Physician who identified two metabolic diseases

John Hans Menkes (December 20, 1928 – November 22, 2008) was an Austrian-American pediatric neurologist and author of fictional novels and plays. He identified two inherited diseases: maple syrup urine disease which is a defect in amino acid metabolism, and a defect in copper transport which bears his name. In addition to a career in academic medicine, he pursued a career in writing, publishing novels and plays.

==Early life==
Menkes was born in 1928 in Vienna, Austria. His family fled Austria for Ireland days before the start of World War II, and later moved to California. He was interested in journalism, but his father, a fourth-generation physician, convinced him to go into medicine. He earned a bachelor's degree and a master's degree in organic chemistry from the University of Southern California.

==Medical training==
After receiving his M.D. from Johns Hopkins in 1952, he was an intern at Boston Children's Hospital. There, he encountered an unusual case. A child was showing signs of decline. The mother had two previous sons and a daughter, who had undergone the same changes and she had noted that their urine had a smell reminiscent of maple syrup, unlike their two healthy sisters. The child died after one week of life. Samples of urine were examined, but no specific compound had been identified before the samples were exhausted. Among techniques, the odor was compared, by smell, to an inventory of organic chemicals. Menkes, Peter Hurst (a resident), and John Craig (pathologist) published the account in a paper that was later listed in the Science Citation Index "Citation Classics".

He went to Johns Hopkins for residency in psychology. The head of child neurology, Frank Ford, was aware of his paper and suggested that he should study neurology instead. He was drafted and served as a pediatrician at the Pepperrell Air Force Base in Newfoundland for the Northeast Air Command during the Korean War. Following his military service, he trained in pediatric neurology at Bellevue Hospital in New York City

In 1957, as a pediatric neurology fellow (with a research budget of $35), he encountered another case of what would be identified as maple syrup urine disease and was able to detect branched chain keto acids in the urine samples. During his fellowship, he also encountered a boy who was born healthy, but developed progressive muscle weakness (hypotonia) and seizures. The child had the characteristic finding of brittle hair. He published the accounts of five cases, and the metabolic defect was later identified as an X-linked recessive error in copper transport.

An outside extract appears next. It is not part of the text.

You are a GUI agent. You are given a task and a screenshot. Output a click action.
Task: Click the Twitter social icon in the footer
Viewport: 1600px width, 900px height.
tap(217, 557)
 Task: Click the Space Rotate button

==Medical practice and writing==

Menkes returned to Johns Hopkins in 1960, and became chief of pediatric neurology in 1964. In 1966, he went to UCLA where he established their division of child neurology. In 1974, the first edition of Textbook of Child Neurology was published and Menkes served as editor for six additional editions. That year went into private practice. He also dedicated time to writing, describing Anton Chekhov as his "idol and guiding light" for his ability to maintain his medical and writing careers.

In his 1986 play, The Last Inquisitor about the last Gestapo head, Ernst Kaltenbrunner, he dealt with his own relationship to the Holocaust. The Los Angeles Times found it interesting, especially in the way he took down the fourth wall and had a character play who becomes an actor who is consumed by the role of Adolf Eichmann, but found that it was more of a cerebral than emotional experience. He revisited the theme, asking how things might have been had he been born Christian instead of Jewish in Vienna, in his 2003 novel, After the Tempest.

He became a plaintiffs' expert witness in injury cases related to the pertussis vaccine and was appointed to the National Institute of Medicine's Forum for Vaccine Safety. He wrote about his experiences in the product liability debate in the form of a fictional novel, The Angry Puppet Syndrome (1999).

His 2001 comedy, Lady Macbeth Gets a Divorce, received similarly mixed reviews from Variety which called it "more schematic than compelling".

==Death==
Menkes died from complications of cancer on November 22, 2008, at Cedars-Sinai Medical Center.